Data records:
==*==
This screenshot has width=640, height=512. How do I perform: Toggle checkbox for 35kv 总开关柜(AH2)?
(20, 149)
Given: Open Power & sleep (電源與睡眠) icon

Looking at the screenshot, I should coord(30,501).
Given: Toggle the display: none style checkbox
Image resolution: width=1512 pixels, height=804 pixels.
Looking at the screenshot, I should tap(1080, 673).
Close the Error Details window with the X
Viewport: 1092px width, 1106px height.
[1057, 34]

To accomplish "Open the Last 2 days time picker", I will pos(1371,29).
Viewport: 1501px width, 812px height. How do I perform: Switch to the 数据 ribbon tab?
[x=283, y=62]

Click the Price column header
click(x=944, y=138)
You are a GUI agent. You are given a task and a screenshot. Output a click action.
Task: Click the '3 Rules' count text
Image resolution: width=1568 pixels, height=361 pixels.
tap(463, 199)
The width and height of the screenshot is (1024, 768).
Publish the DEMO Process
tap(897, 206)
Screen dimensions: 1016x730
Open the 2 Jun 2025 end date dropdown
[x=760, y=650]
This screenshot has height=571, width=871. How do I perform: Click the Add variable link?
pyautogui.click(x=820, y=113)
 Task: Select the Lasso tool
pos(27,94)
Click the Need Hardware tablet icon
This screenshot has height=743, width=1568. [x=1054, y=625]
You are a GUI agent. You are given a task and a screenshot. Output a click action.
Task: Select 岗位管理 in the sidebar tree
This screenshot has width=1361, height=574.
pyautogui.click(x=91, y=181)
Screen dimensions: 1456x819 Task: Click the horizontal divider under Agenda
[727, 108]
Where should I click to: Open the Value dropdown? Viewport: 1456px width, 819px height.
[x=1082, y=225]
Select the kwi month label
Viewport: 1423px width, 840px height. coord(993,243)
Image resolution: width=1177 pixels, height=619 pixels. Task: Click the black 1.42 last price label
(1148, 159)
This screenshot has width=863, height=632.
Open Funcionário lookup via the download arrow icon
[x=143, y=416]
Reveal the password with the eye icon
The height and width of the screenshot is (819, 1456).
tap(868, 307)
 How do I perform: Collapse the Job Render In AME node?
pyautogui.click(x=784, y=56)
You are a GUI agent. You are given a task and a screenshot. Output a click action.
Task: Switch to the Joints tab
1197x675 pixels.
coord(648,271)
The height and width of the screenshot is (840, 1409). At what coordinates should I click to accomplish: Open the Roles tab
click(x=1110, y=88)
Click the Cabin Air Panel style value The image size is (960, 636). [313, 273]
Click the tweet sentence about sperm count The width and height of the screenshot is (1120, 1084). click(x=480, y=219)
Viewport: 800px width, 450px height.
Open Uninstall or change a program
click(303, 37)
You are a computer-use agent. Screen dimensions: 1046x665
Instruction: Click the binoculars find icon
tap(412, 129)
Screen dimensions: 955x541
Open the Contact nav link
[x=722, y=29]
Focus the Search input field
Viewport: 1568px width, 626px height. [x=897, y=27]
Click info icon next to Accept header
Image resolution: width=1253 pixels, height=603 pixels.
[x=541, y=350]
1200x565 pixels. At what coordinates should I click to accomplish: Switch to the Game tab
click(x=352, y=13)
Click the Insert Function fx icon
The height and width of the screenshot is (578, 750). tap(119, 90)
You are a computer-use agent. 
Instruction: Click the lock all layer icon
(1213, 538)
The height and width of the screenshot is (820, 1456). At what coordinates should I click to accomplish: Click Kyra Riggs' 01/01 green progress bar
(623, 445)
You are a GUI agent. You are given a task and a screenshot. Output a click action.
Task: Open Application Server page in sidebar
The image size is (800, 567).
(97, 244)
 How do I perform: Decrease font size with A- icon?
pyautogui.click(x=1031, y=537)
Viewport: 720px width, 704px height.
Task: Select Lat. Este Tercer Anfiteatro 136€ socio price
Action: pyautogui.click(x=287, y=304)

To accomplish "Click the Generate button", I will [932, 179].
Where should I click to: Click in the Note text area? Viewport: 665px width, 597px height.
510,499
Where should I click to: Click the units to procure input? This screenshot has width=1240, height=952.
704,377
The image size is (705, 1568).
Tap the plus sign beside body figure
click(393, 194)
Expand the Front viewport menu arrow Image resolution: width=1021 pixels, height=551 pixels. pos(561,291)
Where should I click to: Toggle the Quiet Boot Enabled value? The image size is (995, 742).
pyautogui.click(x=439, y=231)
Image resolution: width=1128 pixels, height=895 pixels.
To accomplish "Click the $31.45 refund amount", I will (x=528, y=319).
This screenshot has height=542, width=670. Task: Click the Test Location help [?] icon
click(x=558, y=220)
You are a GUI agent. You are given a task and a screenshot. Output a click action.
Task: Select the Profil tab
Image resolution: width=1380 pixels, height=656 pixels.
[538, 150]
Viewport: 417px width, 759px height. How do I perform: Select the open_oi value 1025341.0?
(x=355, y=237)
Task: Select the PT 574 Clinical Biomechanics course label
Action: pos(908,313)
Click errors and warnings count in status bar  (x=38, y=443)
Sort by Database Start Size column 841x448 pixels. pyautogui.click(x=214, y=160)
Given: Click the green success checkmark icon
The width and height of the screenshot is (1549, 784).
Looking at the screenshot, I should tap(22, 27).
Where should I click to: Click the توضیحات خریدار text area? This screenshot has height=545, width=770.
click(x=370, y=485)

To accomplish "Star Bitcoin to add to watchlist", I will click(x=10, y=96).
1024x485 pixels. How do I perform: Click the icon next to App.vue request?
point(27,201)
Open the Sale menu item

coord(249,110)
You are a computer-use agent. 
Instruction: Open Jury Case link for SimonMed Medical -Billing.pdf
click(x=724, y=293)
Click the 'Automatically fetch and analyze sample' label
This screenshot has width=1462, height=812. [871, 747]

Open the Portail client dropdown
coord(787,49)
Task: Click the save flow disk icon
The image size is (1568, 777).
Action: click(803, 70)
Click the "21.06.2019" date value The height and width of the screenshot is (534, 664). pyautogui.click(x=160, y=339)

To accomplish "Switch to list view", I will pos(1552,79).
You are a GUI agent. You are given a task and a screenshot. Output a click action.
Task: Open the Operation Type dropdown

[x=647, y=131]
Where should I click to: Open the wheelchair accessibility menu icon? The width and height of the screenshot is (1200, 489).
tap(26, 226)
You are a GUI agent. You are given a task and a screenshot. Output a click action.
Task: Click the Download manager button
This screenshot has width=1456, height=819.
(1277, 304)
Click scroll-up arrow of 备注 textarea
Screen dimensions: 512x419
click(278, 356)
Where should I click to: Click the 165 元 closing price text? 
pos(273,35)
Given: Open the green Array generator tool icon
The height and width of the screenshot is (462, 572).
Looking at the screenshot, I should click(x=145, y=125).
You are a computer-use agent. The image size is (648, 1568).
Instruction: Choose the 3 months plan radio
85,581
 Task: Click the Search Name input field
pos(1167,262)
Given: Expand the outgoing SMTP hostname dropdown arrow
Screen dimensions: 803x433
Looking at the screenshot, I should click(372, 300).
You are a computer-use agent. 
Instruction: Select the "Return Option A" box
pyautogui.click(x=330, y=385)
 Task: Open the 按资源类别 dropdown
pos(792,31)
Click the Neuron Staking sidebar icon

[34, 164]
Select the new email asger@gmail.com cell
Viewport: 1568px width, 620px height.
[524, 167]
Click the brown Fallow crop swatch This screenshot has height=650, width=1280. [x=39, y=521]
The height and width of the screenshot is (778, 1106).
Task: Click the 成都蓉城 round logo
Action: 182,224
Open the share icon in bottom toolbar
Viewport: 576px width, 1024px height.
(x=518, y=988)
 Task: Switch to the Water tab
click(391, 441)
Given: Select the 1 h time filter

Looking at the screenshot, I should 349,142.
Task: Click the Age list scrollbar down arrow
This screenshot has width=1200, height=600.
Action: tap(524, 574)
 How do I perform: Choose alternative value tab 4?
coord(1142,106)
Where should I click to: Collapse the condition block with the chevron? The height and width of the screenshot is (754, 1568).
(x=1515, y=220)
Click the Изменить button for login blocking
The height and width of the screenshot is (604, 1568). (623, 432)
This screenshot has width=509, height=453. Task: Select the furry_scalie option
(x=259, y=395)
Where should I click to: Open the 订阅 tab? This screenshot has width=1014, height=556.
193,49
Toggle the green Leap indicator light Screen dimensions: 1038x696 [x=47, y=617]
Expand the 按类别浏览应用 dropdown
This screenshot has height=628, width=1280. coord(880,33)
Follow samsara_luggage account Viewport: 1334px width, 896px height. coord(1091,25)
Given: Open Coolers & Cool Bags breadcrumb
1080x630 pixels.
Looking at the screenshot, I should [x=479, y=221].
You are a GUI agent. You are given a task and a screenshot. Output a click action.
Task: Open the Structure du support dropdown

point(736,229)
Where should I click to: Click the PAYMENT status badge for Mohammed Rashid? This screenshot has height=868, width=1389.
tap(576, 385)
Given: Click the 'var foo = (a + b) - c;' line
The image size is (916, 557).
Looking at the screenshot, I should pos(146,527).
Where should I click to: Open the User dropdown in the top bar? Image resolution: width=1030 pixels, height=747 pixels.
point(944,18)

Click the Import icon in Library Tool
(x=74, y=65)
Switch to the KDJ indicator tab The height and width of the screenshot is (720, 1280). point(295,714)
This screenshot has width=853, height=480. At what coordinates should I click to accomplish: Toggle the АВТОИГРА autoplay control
==*==
To do:
Reproduce the listing above word for word, from the line containing "Where should I click to: Open the wheelchair" down to the line containing "click(391, 441)", including both of those lines.

Result of the task:
Where should I click to: Open the wheelchair accessibility menu icon? The width and height of the screenshot is (1200, 489).
tap(26, 226)
You are a GUI agent. You are given a task and a screenshot. Output a click action.
Task: Click the Download manager button
This screenshot has width=1456, height=819.
(1277, 304)
Click scroll-up arrow of 备注 textarea
Screen dimensions: 512x419
click(278, 356)
Where should I click to: Click the 165 元 closing price text? 
pos(273,35)
Given: Open the green Array generator tool icon
The height and width of the screenshot is (462, 572).
Looking at the screenshot, I should click(x=145, y=125).
You are a computer-use agent. The image size is (648, 1568).
Instruction: Choose the 3 months plan radio
85,581
 Task: Click the Search Name input field
pos(1167,262)
Given: Expand the outgoing SMTP hostname dropdown arrow
Screen dimensions: 803x433
Looking at the screenshot, I should click(372, 300).
You are a computer-use agent. 
Instruction: Select the "Return Option A" box
pyautogui.click(x=330, y=385)
 Task: Open the 按资源类别 dropdown
pos(792,31)
Click the Neuron Staking sidebar icon

[34, 164]
Select the new email asger@gmail.com cell
Viewport: 1568px width, 620px height.
[524, 167]
Click the brown Fallow crop swatch This screenshot has height=650, width=1280. [x=39, y=521]
The height and width of the screenshot is (778, 1106).
Task: Click the 成都蓉城 round logo
Action: 182,224
Open the share icon in bottom toolbar
Viewport: 576px width, 1024px height.
(x=518, y=988)
 Task: Switch to the Water tab
click(391, 441)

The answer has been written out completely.